How do we find the density of an object? What other kinds of densities exist?

posted Oct 19, 2017, 6:58 AM by Barbara Fortunato
2: T 10/24

Today, we'll review what you know about density and introduce the concepts of linear and surface densities.  We'll perform a lab that requires you to measure, estimate, and find other information. 

Then, we'll break into groups to solve center of mass problems from Chapter 9:

    Required: 59, 61, 62, 64, 65
    Enrichment: 66, 67

These problems will require you to use the calculus and what you learned about different kinds of densities.  You may want to look at the following videos for reference:
If you have not yet done so,  watch the following videos on finding the center of mass of an object.  The first video shows you the theory on finding the center of mass.  The second video shows you how to find the center of mass of an object using the summation.  The third and fourth videos show you how to use the integral to find the center of mass.  Sorry for the long homework.  We need this information for next week.    

Center of Mass Theory (vkiledj)

Center of Mass with Summation ‎(vkiledj)‎

Center of mass with integral, part 1 ‎(vkiledj)‎

Center of mass with integral, part 2 (vkiledj)

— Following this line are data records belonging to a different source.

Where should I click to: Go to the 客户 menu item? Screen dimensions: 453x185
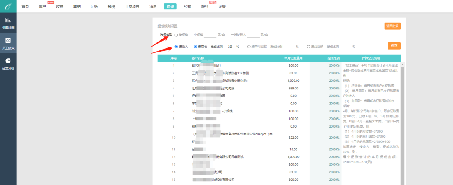click(42, 7)
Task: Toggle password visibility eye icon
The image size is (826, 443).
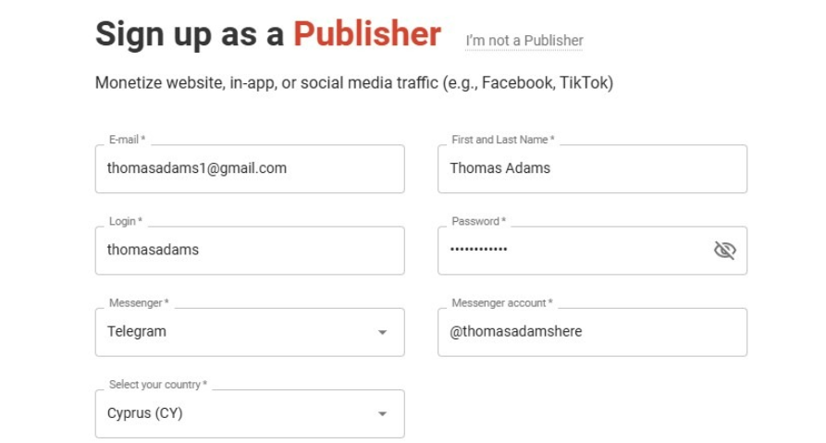Action: [x=724, y=251]
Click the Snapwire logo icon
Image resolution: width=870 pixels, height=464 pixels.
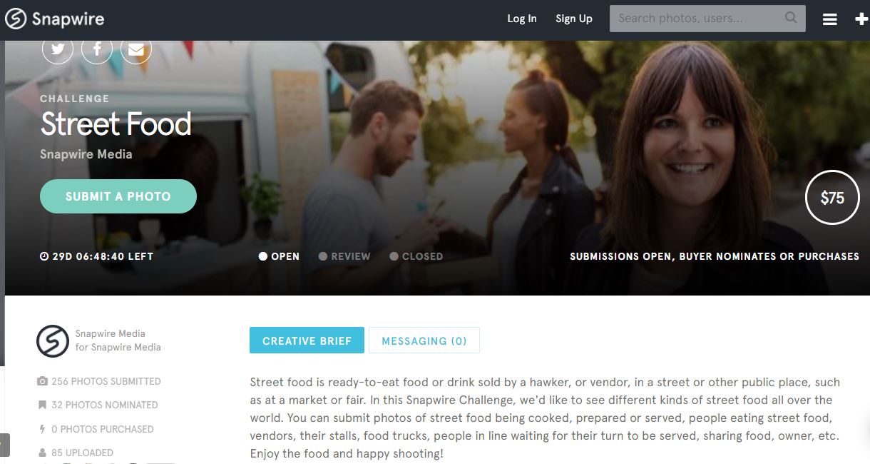click(x=16, y=19)
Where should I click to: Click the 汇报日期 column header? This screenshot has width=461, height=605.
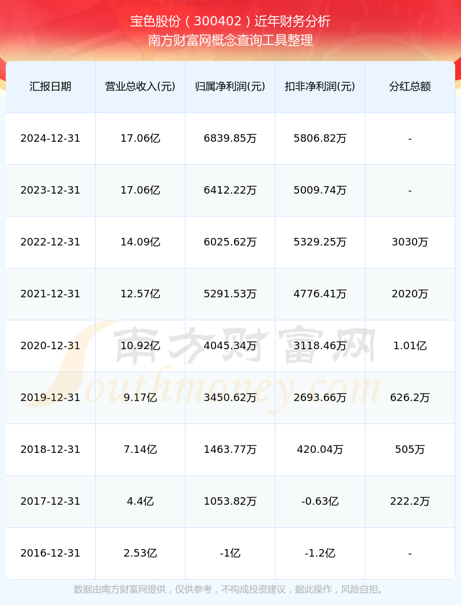[x=51, y=86]
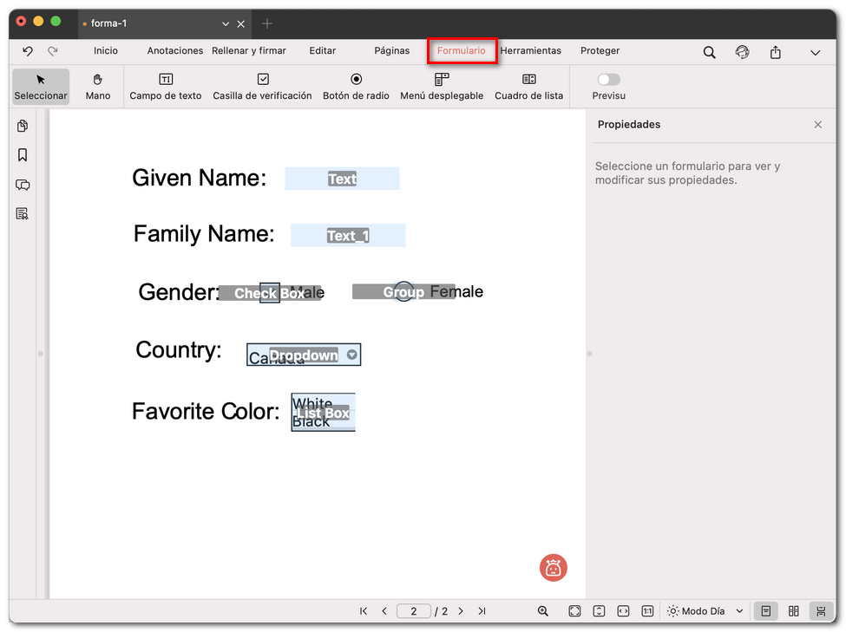Viewport: 846px width, 632px height.
Task: Collapse the toolbar with the chevron
Action: [x=815, y=52]
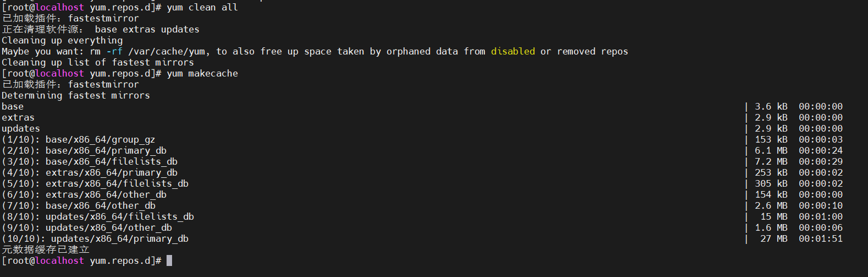This screenshot has height=277, width=868.
Task: Click the yellow 'disabled' word
Action: pos(512,51)
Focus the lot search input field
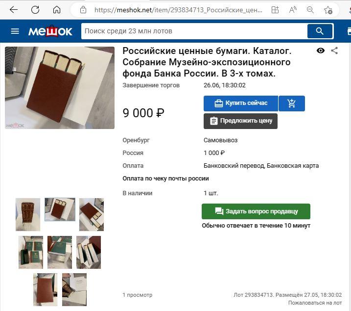 point(194,31)
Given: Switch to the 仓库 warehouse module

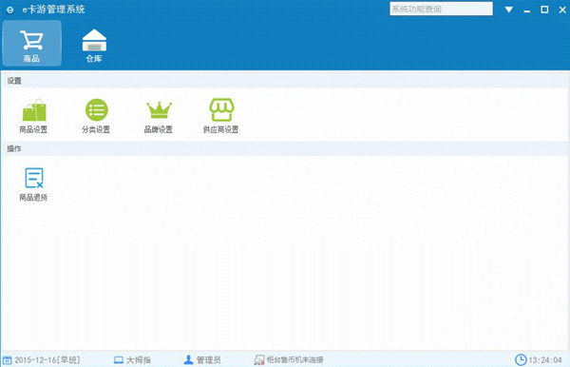Looking at the screenshot, I should click(x=94, y=45).
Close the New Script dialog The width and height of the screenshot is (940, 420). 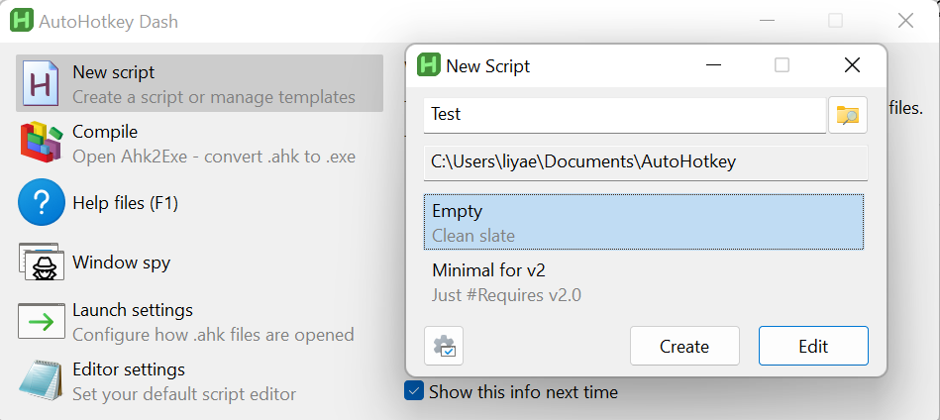[x=852, y=65]
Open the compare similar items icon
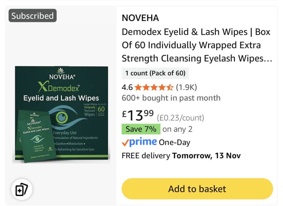The image size is (283, 206). click(22, 189)
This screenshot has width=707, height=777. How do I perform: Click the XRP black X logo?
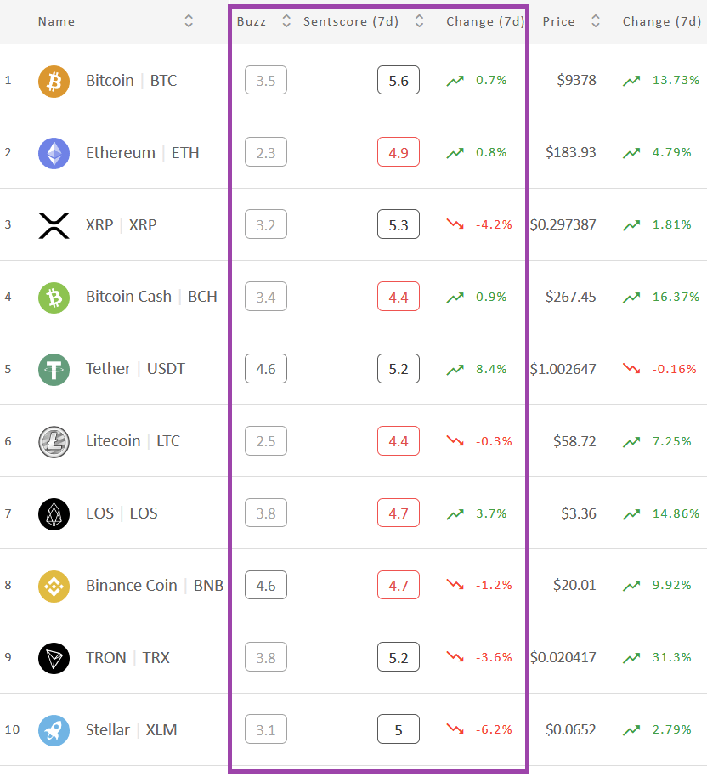click(x=54, y=225)
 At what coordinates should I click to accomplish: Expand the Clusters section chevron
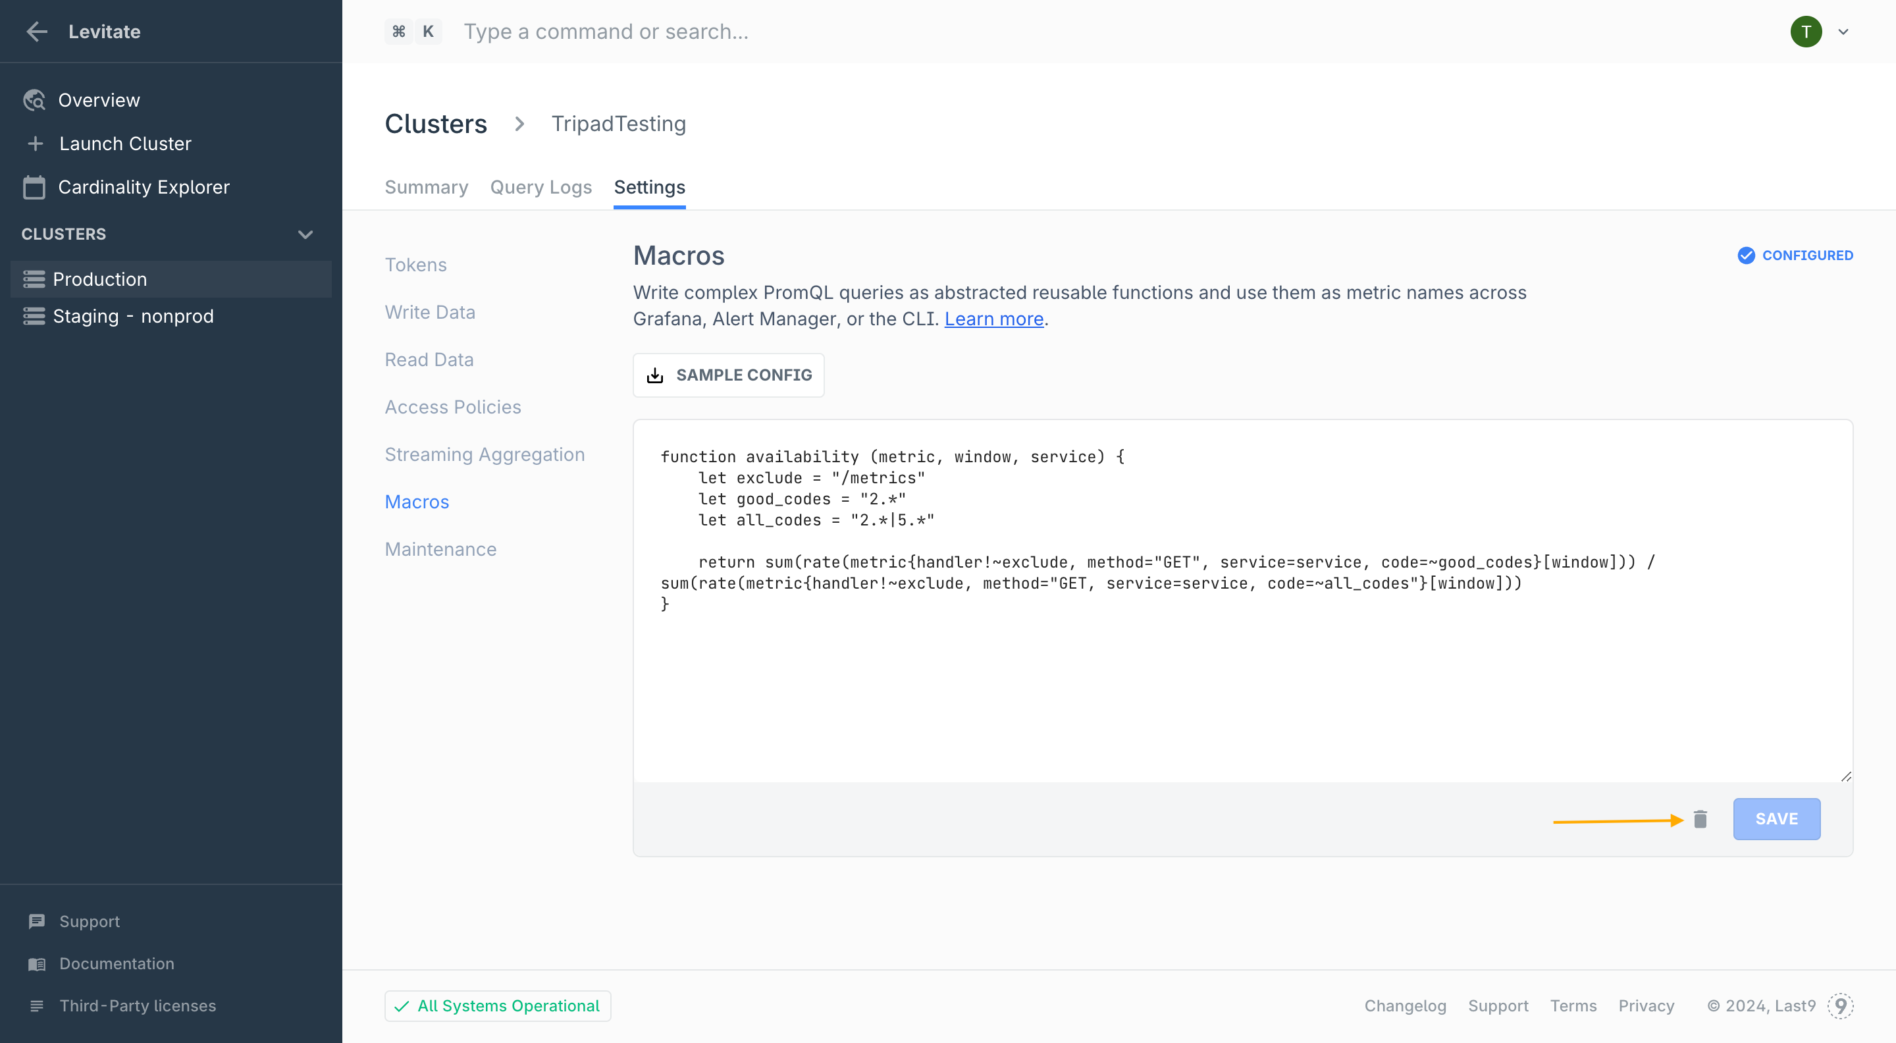(x=304, y=234)
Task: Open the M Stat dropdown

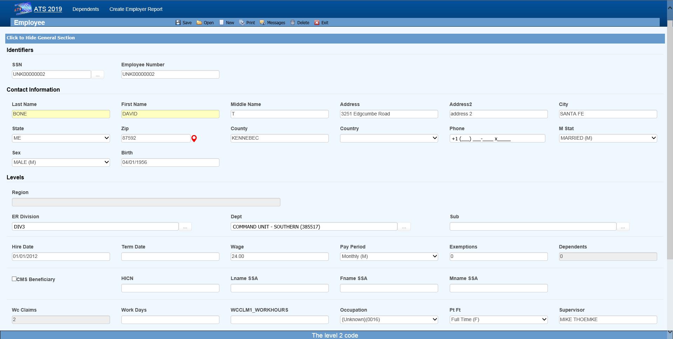Action: click(x=608, y=138)
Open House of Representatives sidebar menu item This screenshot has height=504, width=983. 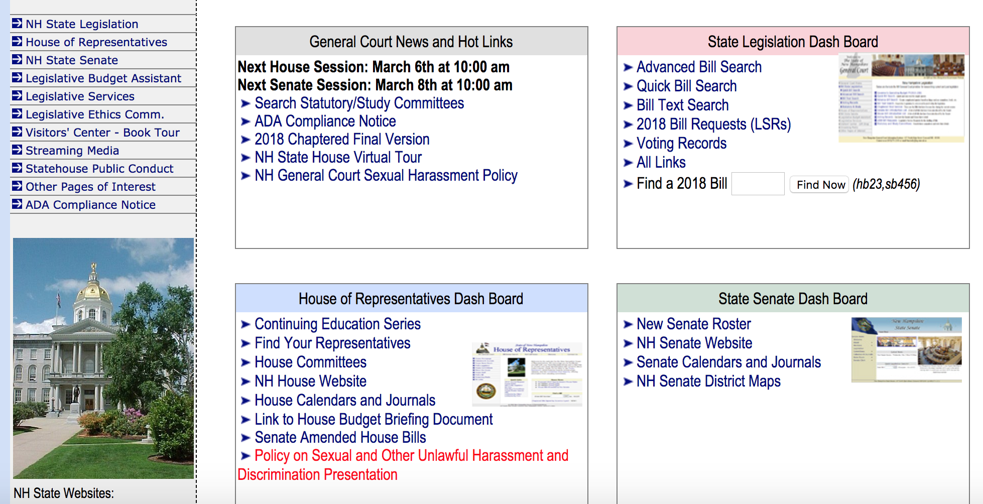(96, 42)
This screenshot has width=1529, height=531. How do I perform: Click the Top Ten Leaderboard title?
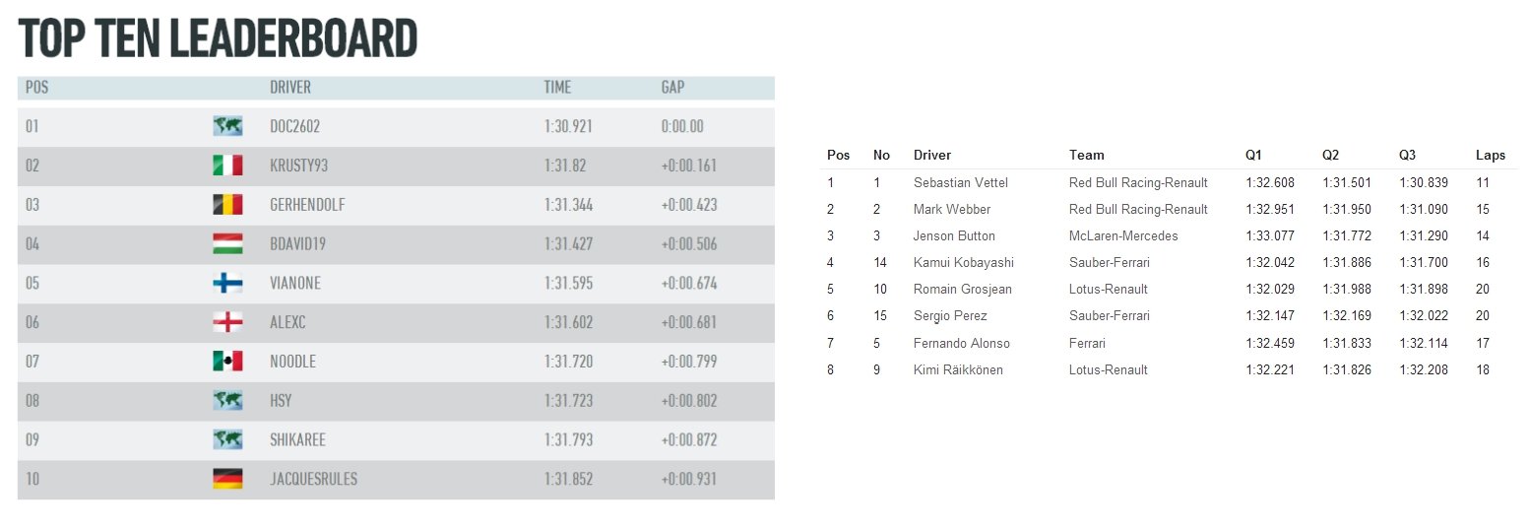[218, 39]
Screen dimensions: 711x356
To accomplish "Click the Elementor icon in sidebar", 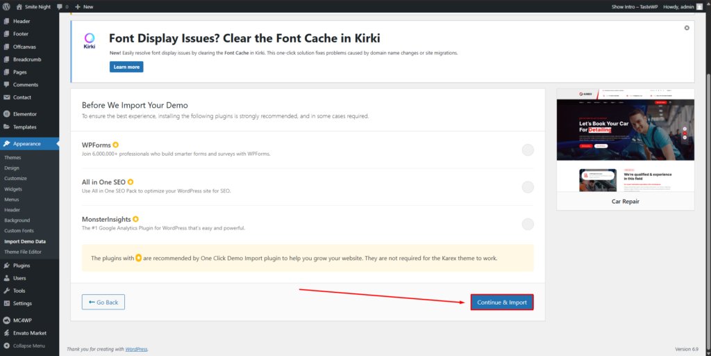I will (x=7, y=113).
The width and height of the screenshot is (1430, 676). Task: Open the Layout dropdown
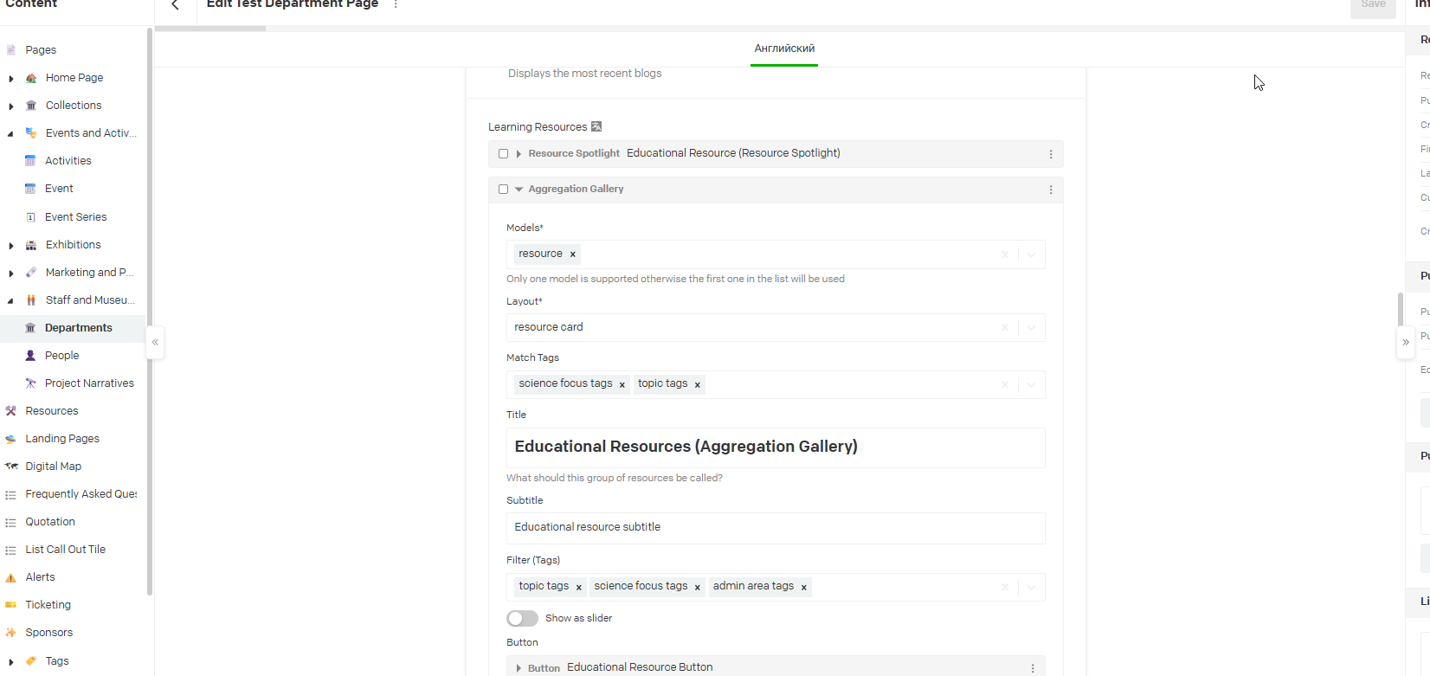[x=1031, y=327]
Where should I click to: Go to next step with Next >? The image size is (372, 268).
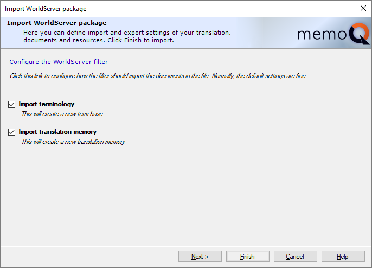click(x=200, y=257)
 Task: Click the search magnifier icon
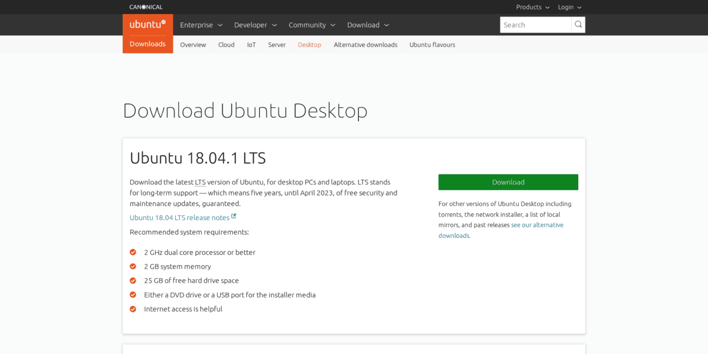pos(578,25)
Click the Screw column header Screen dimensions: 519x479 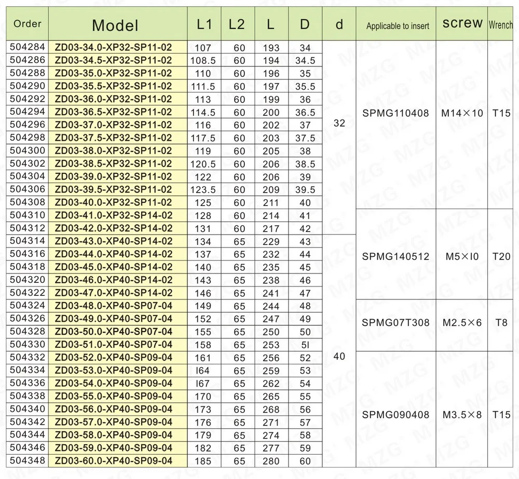461,23
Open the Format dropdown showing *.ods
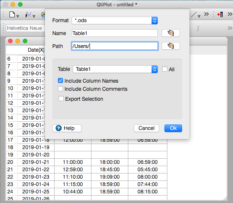 point(115,20)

Homework:  QUIZ on Static Equilibrium on Friday, October 27th.  Watch the video below on rotational kinematic variables.  Take notes while you watch!  Understanding these concepts are EXTREMELY IMPORTANT in being successful in the rest of this unit, so take the time to rewind and rewatch as needed.  (When Mr. Fullerton derives centripetal acceleration in minute 13, he talks about unit vectors.  "I-hat" is a unit vector magnitude 1 in the x direction.  "J-hat" is a unit vector magnitude 1 in the y direction.  Unit vectors are really just multipliers which turn scalar magnitudes into vectors with direction.)